Islam mengajarkan kepada umatnya
untuk berbuat baik, berbuat baik kepada Allah, sesama manusia dan makhluk
lainnya. Ada banyak istilah yang digunakan di dalam Al-Qur’an untuk
mengungkapkan perbuatan baik, salah satu diantaranya adalah al-husn. Menurut Al-Raghib
al-Ashbihaniy, al-husn merupakan suatu istilah yang
digunakan untuk mengungkapkan perkara yang menggembirakan dan keberadaannya
sangat diharapkan.
Misalnya saja, orang tua akan
merasa gembira dengan keberadaan anak shaleh di sisi mereka, bahkan kehadirannya
sangat mereka nanti-nantikan. Oleh karena itu, dalam sebuah hadits Rasulusullah
Saw. memerintahkan kepada para orang tua untuk memberi nama kepada anaknya
dengan nama yang baik. Perintah dan anjuran beliau tersebut diungkapkan dengan
kalimat “an yuhsinasmahu”
(memberi nama
anak dengan nama yang baik). Maksudnya, dengan memberikan
nama yang baik diharapkan si anak bisa tumbuh dan berkembang menjadi anak yang
baik sesuai dengan nama yang di sandangnya. Misalnya orangtua memberikan nama
kepada anaknya dengan ‘Abdul Rahim’, maka ia memiliki harapan besar anaknya
tersebut di kemudian hari akan menjadi hamba Allah yang ta’at dan menyayangi
orang lain. Bukankah orang tua akan akan bahagia dan mengharapakan anak semacam
itu?

→ **TUJUAN A**:
Jawablah berdasarkan teks tentang al-husn:
(i) Menurut Al-Raghib al-Ashbihaniy, istilah al-husn digunakan untuk mengungkapkan apa?
(ii) Dengan kalimat apa perintah memberi nama yang baik kepada anak diungkapkan dalam hadits?
(iii) Nama apa yang dipakai sebagai contoh nama yang diberikan orang tua kepada anaknya?
→ **TUJUAN B**: Salin persis bagian teks tentang al-husn, mulai dari "Islam mengajarkan kepada" sampai "sangat diharapkan.".
Materi berikut tidak digunakan dalam pengerjaan apa pun.

→ **MATERI TERKUMPUL**:
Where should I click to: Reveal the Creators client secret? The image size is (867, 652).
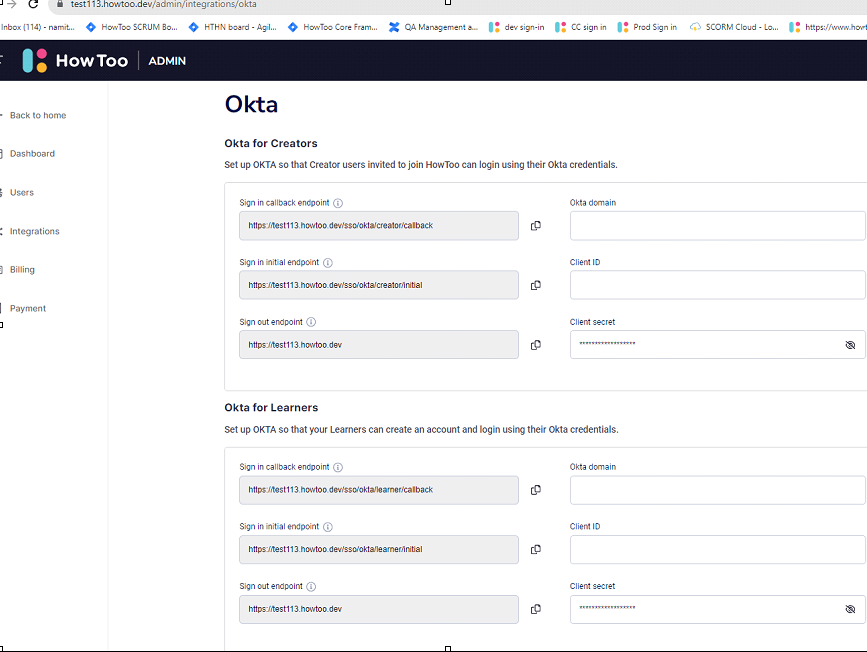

→ **JAWABAN LENGKAP A**:
(i) Perkara yang menggembirakan dan keberadaannya sangat diharapkan.
(ii) Kalimat “an yuhsinasmahu”.
(iii) ‘Abdul Rahim’.

→ **JAWABAN LENGKAP B**:
Islam mengajarkan kepada umatnya
untuk berbuat baik, berbuat baik kepada Allah, sesama manusia dan makhluk
lainnya. Ada banyak istilah yang digunakan di dalam Al-Qur’an untuk
mengungkapkan perbuatan baik, salah satu diantaranya adalah al-husn. Menurut Al-Raghib
al-Ashbihaniy, al-husn merupakan suatu istilah yang
digunakan untuk mengungkapkan perkara yang menggembirakan dan keberadaannya
sangat diharapkan.